One sign of its presence on the red planet is that at least one meteorite has delivered some Martian boron to Earth. After studying Martian meteorites in 2013, Benner assumed that in its atmosphere there was enough oxygen to acerbate these elements and dissolve them in water in its atmosphere.
However, according to Gasda, no traces of boron or molybdenum have previously been found on Mars, which cast a shadow on Benner’s theory. Now researchers have managed to confirm at least part of the theory as boron was found in soil samples on the Martian mountain called Mount Sharp.
When Curiosity used its Chemistry and Camera (ChemCam) to blast one of the rocks with an infrared beam they boron compounds. It was very unusual and made the researches stop the rover and study the stones using other instruments.
It turned out that the rock consisted mainly of gypsum with layers of boron salts inside. Later on, when Curiosity continued its way to the top of Mount Sharp, more stones even richer in boron were found.
Researches presume that the boron salts could have been formed in two ways: either as the result of huge amounts of water evaporating from the surface like it happens on Earth or as the result of chemical interaction between Martian soil and floods of water passing over it.
“There is so much variability in the composition at different elevations, we've hit a jackpot,” said John Grotzinger, a geologist at the California Institute of Technology in Pasadena.
The study showed that water was involved in the circulation of substances on Mars which emboldens theories about life on the Red Planet.
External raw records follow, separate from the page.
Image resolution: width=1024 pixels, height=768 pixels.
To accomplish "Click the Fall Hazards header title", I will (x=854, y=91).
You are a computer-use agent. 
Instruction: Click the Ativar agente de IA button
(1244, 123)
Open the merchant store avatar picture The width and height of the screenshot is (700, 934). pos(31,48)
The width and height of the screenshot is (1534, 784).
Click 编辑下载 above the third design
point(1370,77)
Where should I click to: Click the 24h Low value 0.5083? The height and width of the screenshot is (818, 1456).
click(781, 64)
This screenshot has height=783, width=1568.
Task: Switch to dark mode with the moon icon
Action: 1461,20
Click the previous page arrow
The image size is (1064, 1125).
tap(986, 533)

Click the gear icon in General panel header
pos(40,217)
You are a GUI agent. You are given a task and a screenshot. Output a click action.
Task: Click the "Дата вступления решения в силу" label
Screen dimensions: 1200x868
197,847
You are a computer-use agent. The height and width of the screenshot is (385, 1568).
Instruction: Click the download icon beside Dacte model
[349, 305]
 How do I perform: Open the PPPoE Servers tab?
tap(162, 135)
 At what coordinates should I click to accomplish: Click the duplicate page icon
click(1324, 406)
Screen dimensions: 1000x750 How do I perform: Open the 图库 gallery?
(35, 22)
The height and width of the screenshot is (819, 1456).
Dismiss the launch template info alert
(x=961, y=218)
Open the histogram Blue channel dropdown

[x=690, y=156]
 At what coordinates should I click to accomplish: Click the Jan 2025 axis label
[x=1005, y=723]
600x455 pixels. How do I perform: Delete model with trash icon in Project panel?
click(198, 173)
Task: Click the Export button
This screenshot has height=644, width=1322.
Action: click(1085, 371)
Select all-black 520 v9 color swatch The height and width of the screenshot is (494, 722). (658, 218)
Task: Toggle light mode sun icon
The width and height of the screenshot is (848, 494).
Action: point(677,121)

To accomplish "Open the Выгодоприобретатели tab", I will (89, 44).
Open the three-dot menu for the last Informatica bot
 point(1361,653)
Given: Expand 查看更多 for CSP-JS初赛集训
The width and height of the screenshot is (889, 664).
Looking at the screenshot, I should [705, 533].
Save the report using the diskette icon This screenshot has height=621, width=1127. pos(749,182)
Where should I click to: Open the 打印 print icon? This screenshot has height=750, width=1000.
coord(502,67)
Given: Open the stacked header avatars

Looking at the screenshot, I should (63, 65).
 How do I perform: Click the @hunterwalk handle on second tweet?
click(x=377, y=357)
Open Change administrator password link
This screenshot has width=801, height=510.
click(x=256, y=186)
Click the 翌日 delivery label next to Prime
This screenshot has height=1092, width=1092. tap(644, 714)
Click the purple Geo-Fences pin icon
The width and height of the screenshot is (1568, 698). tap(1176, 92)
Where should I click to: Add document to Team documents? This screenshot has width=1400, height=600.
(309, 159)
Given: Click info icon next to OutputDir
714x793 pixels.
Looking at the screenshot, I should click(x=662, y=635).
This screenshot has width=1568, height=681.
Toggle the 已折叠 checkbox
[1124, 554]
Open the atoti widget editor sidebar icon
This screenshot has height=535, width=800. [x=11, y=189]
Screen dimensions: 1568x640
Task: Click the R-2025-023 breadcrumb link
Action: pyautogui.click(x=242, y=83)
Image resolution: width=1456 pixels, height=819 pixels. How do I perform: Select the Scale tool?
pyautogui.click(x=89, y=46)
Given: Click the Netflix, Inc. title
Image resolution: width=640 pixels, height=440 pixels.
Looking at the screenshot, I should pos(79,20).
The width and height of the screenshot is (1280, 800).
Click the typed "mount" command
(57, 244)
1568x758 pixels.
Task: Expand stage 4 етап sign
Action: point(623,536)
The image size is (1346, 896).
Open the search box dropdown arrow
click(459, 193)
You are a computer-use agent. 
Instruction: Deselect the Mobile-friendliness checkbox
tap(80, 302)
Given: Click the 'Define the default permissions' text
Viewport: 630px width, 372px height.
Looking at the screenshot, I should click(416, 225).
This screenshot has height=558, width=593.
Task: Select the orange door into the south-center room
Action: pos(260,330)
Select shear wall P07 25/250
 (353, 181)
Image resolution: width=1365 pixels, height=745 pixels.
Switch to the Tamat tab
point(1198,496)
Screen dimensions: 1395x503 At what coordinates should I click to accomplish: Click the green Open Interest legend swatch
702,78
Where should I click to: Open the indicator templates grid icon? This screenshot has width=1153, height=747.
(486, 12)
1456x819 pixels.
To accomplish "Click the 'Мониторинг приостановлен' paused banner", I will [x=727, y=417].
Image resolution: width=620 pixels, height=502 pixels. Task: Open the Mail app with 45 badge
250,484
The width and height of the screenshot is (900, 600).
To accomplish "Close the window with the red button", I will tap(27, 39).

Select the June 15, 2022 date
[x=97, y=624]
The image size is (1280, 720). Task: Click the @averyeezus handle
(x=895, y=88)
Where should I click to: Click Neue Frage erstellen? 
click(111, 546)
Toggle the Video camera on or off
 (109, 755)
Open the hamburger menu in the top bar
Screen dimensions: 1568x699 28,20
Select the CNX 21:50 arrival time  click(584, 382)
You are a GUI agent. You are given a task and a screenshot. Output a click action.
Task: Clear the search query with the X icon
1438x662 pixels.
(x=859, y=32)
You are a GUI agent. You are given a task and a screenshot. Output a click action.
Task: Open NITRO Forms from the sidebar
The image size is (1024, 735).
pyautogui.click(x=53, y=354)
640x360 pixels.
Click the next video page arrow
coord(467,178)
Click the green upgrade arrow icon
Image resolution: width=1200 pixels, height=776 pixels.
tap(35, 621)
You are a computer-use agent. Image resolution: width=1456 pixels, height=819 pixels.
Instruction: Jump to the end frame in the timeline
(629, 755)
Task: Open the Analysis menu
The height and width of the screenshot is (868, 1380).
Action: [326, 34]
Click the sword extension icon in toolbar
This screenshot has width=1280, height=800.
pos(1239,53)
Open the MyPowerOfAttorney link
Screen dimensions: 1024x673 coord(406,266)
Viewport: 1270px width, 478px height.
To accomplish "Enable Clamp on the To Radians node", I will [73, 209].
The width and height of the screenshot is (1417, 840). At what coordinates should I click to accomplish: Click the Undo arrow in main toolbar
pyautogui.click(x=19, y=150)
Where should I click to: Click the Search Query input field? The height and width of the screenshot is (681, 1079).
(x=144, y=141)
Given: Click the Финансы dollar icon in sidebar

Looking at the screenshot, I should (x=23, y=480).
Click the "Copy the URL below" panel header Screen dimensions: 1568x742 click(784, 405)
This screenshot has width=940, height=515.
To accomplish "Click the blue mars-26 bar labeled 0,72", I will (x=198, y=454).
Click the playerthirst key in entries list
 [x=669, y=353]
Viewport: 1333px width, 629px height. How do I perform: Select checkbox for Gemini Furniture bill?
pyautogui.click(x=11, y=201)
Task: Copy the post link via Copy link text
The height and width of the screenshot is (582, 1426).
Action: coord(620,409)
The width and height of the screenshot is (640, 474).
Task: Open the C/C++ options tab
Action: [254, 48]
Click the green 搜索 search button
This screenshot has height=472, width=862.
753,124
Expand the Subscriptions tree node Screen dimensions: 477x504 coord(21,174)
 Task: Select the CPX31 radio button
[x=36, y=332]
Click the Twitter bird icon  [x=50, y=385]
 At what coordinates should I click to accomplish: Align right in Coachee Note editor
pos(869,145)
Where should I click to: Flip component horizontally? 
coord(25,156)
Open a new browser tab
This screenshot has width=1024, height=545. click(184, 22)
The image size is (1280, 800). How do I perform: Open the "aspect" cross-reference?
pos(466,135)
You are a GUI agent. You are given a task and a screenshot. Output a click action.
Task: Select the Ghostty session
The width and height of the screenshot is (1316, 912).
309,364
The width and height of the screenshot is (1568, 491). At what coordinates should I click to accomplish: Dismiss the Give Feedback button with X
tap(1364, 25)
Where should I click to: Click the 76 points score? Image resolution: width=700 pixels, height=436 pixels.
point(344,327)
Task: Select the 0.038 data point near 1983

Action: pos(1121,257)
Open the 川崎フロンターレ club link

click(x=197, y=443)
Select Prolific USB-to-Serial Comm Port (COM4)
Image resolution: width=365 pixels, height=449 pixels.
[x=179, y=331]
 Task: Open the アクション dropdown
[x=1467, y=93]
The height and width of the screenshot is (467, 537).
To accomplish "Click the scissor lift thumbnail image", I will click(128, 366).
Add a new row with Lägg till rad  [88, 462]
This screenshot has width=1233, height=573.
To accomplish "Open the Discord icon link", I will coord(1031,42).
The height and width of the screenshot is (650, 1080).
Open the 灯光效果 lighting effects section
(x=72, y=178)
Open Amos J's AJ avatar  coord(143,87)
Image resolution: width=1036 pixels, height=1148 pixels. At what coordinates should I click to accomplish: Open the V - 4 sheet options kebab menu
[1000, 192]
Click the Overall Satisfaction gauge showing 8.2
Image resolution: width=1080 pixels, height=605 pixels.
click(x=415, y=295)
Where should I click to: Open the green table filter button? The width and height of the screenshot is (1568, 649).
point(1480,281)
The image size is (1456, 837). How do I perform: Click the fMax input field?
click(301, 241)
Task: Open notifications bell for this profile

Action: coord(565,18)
“A sedimentary basin such as this is a chemical reactor. Elements get rearranged. New minerals form and old ones dissolve. Electrons get redistributed. On Earth, these reactions support life,”' Grotzinger said.
According to the researcher, judging by the thickness of layers of rocks containing boron and other elements, such processes could have continued on Mars for hundreds of millions of years. After boron was found on Mars, our chances to find there any traces of life increased, Grotzinger concluded.